If one thing is constant, it’s that Lindsay Graham doesn’t have a brain. Just ask his puppet master, John McCain.Even Grandpa Grumpy is getting weary of his antics and motor mouthing on any topic at any time.
Here’s his latest, according to Talking Points Memo:
Sen. Lindsey Graham (R-SC) suggested Tuesday that the United States should boycott the 2014 Winter Olympics if Russia offers asylum to National Security Agency leaker Edward Snowden.
Next year’s winter games are slated to be held in Sochi, Russia.
“I would. I would just send the Russians the most unequivocal signal I could send them,” Graham told The Hill when asked about a possible boycott.
“It might help, because what they’re doing is outrageous,” Graham added. “We certainly haven’t reset our relationship with Russia in a positive way. At the end of the day, if they grant this guy asylum it’s a breach of the rule of law as we know it and is a slap in the face to the United States.”
But Graham’s longtime ally on Capitol Hill, Sen. John McCain (R-AZ), didn’t seem as receptive to a boycott.
Don’t listen to him, Sen. Graham. You da man. You know better than Gramps. Lead us to victory…
You all may think this is silly, but I think Lindsay’s got a valid point, one we learned during the 1980 Olympic boycott. If the US doesn’t participate, the Olympics loses –a sacrifice that benefits everyone — especially the hard working athletes who train their fanny’s off to bring us national pride. Who needs more understanding and friendship through peaceful sporting events? Certainly not the United States with it’s vaunted standing in the international community.
Go ahead, Lindsey, tell us again how well that boycott worked for us last time? We showed them, didn’t we? It ruined the Olympics right? It caused them to go under, right? We were missed from the event, right? Has there been a successful Olympics since? No!
Or yes. Depends on who you ask. How did John McCain, your hero explain it?
“There’s many things we can do, but I think the experience of canceling the Olympics the last time around (well, actually 23 years ago and 5 Olympics later) wasn’t very good,” McCain said, as quoted by The Hill.
The United States and the Soviet Union each boycotted the Olympics during the 1980s amid the Cold War. First, the U.S. boycotted the 1980 Summer Olympics in Moscow, prompting the U.S.S.R. to boycott the summer games in Los Angeles four years later.
If you think I’m just being snarky, sure. And I’m going to take it one more beat.

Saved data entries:
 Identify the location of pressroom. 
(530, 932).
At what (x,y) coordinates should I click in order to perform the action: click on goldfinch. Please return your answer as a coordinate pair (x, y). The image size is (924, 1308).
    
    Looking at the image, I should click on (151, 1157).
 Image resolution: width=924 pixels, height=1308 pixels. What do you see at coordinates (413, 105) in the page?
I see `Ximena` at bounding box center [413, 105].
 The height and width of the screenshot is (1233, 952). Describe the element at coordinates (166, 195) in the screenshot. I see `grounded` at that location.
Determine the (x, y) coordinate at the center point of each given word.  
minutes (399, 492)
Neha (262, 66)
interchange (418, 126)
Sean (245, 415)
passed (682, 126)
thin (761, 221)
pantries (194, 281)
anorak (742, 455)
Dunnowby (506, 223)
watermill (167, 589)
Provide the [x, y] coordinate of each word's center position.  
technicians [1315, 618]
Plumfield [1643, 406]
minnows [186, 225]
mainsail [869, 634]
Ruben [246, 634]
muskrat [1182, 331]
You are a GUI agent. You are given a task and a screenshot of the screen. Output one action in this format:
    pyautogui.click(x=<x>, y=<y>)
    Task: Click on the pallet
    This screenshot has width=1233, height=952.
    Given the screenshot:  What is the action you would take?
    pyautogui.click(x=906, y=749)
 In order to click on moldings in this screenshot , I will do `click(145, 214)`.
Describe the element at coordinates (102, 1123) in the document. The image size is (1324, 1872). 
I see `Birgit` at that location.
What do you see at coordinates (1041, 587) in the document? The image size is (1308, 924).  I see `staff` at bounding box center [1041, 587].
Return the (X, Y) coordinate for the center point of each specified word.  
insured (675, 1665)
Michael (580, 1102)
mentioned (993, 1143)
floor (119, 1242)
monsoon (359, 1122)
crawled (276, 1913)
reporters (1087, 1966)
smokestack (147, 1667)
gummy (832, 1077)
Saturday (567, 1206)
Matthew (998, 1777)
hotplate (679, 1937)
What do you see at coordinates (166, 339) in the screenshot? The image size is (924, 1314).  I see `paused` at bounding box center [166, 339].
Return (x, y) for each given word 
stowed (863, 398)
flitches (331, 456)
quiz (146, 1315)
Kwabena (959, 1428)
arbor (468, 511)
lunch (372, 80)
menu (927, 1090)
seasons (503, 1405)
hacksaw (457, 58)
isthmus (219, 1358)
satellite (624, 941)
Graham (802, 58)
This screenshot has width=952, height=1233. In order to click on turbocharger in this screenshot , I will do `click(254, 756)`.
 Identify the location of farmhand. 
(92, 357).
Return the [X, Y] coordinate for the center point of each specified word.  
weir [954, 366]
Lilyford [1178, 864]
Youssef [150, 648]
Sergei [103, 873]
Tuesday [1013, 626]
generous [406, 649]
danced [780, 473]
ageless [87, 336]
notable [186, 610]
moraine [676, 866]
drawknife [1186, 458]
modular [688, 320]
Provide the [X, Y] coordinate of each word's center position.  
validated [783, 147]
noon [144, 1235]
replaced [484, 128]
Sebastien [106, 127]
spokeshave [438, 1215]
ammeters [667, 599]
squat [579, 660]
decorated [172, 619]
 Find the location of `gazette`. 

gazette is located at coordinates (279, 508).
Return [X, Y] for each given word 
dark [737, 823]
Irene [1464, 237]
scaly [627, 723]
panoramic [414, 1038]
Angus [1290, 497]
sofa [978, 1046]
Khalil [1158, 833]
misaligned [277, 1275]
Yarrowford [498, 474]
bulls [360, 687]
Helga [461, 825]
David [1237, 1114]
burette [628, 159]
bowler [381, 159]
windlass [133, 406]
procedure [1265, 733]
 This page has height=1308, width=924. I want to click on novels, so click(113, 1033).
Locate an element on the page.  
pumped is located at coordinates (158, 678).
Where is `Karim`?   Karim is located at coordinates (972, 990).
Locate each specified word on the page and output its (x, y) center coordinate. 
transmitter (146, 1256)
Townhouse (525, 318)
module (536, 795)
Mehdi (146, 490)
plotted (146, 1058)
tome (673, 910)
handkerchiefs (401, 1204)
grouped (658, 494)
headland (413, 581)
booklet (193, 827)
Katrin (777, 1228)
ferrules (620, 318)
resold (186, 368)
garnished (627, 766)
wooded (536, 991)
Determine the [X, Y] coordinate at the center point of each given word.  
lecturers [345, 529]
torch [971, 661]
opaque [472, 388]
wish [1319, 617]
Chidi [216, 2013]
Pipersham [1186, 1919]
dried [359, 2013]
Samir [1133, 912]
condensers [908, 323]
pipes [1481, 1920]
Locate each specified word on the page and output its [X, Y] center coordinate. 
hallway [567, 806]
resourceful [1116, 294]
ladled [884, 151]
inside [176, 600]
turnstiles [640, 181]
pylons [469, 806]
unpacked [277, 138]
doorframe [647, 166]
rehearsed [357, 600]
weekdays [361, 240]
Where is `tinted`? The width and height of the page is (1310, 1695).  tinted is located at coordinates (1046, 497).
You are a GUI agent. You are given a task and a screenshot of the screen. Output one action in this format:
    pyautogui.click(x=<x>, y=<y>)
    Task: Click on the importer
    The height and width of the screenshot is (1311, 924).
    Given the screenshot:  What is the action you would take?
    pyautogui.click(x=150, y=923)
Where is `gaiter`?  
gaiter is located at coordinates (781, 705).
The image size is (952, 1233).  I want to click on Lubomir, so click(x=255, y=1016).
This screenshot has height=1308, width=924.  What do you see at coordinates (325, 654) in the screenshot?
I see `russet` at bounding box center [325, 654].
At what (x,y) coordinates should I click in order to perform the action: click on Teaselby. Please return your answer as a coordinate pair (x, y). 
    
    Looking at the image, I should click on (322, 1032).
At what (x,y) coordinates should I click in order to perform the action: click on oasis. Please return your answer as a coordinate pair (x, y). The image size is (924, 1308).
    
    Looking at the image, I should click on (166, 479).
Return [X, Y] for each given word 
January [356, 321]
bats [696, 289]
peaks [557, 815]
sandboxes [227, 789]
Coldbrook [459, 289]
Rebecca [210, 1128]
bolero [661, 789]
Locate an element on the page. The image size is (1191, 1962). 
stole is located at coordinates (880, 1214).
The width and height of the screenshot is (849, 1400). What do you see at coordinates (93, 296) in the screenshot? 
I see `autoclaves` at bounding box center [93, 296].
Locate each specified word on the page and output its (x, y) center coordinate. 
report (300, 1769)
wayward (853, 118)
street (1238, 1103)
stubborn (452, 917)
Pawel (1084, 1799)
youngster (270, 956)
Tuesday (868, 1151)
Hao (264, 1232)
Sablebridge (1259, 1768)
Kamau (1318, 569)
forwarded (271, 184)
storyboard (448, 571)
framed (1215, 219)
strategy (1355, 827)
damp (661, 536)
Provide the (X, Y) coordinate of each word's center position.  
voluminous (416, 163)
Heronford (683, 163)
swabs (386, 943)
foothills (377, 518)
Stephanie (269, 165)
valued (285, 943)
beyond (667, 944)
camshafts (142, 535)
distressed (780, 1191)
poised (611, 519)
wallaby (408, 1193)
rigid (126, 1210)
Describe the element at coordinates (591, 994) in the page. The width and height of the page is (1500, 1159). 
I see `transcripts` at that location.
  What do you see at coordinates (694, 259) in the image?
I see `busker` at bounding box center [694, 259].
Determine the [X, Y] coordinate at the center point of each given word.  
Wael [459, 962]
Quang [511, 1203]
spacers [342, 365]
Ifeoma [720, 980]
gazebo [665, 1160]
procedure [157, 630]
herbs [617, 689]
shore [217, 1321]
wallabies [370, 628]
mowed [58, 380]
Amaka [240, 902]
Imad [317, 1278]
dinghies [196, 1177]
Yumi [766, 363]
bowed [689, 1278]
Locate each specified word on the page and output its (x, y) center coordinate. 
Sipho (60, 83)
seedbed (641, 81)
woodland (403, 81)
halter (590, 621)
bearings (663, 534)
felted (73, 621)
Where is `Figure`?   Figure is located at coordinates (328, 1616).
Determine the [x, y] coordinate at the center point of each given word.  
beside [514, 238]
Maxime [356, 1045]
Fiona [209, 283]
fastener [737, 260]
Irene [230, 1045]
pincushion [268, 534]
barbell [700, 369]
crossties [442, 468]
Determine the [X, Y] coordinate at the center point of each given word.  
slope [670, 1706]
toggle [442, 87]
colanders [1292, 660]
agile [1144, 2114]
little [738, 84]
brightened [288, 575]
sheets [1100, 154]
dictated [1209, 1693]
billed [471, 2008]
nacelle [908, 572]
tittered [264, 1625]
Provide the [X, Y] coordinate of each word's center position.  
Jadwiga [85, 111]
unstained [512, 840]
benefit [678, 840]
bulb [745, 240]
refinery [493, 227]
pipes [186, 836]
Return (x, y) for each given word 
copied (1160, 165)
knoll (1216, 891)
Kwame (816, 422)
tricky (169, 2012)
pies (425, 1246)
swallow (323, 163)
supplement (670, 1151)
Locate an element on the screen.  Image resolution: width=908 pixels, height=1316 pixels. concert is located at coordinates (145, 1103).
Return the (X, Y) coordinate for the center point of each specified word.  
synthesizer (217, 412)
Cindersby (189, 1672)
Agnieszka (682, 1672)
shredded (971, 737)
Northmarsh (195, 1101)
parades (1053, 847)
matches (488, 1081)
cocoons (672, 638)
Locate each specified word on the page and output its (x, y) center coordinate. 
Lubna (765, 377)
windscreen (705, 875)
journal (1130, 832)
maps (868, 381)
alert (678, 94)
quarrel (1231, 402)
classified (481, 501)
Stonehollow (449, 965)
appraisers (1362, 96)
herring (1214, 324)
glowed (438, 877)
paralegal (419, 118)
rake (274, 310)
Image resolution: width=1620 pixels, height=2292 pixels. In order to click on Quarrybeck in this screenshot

| EXERCISES TO COMPLETE |
1. Express the stretch of the records from the line containing "halter (590, 621)" through the line containing "knoll (1216, 891)" as a Markdown table with the columns Row and Line, leaving out any blank lines.
2. Write the next part of the commentary on Lindsey Graham's Olympic boycott idea, picking up after its final sentence.

| SOLVED TASKS |
1.
| Row | Line |
|---|---|
| 1 | halter (590, 621) |
| 2 | bearings (663, 534) |
| 3 | felted (73, 621) |
| 4 | Where is `Figure`?   Figure is located at coordinates (328, 1616). |
| 5 | Determine the [x, y] coordinate at the center point of each given word.   |
| 6 | beside [514, 238] |
| 7 | Maxime [356, 1045] |
| 8 | Fiona [209, 283] |
| 9 | fastener [737, 260] |
| 10 | Irene [230, 1045] |
| 11 | pincushion [268, 534] |
| 12 | barbell [700, 369] |
| 13 | crossties [442, 468] |
| 14 | Determine the [X, Y] coordinate at the center point of each given word.   |
| 15 | slope [670, 1706] |
| 16 | toggle [442, 87] |
| 17 | colanders [1292, 660] |
| 18 | agile [1144, 2114] |
| 19 | little [738, 84] |
| 20 | brightened [288, 575] |
| 21 | sheets [1100, 154] |
| 22 | dictated [1209, 1693] |
| 23 | billed [471, 2008] |
| 24 | nacelle [908, 572] |
| 25 | tittered [264, 1625] |
| 26 | Provide the [X, Y] coordinate of each word's center position.   |
| 27 | Jadwiga [85, 111] |
| 28 | unstained [512, 840] |
| 29 | benefit [678, 840] |
| 30 | bulb [745, 240] |
| 31 | refinery [493, 227] |
| 32 | pipes [186, 836] |
| 33 | Return (x, y) for each given word  |
| 34 | copied (1160, 165) |
| 35 | knoll (1216, 891) |

2.
I dug a little deeper and saw that this particular proposed 2014 Winter Games boycott has special meaning for the South Carolina gentleman. He’s considered an early favorite in the newest event. So his is a selfless act. He’s willing to sacrifice his own personal moment in the spotlight to make a statement. And if he does, next years downhill speed deception luge event (DSDL), will never be the same. An American boycott is sure to cost us at least one medal, if not a complete sweep.
The DSDL mixes speed with a twisting of the truth on slippery sloping track complete with dangerous hairpin turns, precipitous elevation of veracity changes and deceptive innuendo and fact-checking traps. Wipe-outs and crashes are as commonplace as a trick being turned in a Parisian whorehouse.
It is widely anticipated the US senatorial team, with none other than the South Carolina Senator as an early front runner to not only represent the US and medal, but to bring home the coveted Alfred E. Neuman, “What, Me Lie?” award for individual achievement.
Along with Lindsay Graham, the four-man US team, already training hard to represent the US include perennial crowd favorite John McCain, the wrinkly and crusty Mitch McConnell, and the elusive John Cornyn who rumor has it, is training with personal coach and potential future teammate, Sarah Palin. Though an aging team, they believe experience can take them to the top spot on next year’s winner’s podium — and I agree.
So why does Lindsey Graham want to boycott the Olympics with so much personal glory at hand? He’s a team player. He’s putting America first. He’s going to show them Ruskies. If you can’t get what you want, try to rain on their parade. That’ll teach them to give asylum to someone we want.
You go, boyee.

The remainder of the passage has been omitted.